RECORDS SHOWN:
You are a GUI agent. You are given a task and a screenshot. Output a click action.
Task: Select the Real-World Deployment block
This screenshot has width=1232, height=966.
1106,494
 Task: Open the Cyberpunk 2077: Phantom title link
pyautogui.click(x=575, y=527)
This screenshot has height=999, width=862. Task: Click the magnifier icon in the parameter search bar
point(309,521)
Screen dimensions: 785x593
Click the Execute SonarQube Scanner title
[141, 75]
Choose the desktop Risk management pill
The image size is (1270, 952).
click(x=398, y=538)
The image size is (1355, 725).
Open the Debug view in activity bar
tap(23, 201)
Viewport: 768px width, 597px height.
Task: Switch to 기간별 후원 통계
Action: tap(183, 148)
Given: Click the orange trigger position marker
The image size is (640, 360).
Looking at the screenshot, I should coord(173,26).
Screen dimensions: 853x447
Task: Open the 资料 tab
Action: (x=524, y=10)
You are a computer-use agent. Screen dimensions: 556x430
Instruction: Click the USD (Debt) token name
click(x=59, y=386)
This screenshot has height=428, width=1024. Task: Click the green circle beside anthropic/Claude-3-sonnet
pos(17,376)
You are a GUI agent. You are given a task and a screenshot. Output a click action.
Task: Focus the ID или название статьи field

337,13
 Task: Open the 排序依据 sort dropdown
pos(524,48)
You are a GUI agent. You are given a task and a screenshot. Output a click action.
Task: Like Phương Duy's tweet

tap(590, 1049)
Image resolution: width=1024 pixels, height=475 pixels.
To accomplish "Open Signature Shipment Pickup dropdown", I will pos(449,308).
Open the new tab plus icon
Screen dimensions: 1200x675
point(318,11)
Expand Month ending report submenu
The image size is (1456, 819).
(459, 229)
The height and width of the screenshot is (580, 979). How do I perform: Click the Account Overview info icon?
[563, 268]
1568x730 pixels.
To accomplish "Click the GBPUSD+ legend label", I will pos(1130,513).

THE TASK:
Search the lines above for the string "pixels", then show every one that has it.

YOUR SOLUTION:
Image resolution: width=1024 pixels, height=475 pixels.
1568x730 pixels.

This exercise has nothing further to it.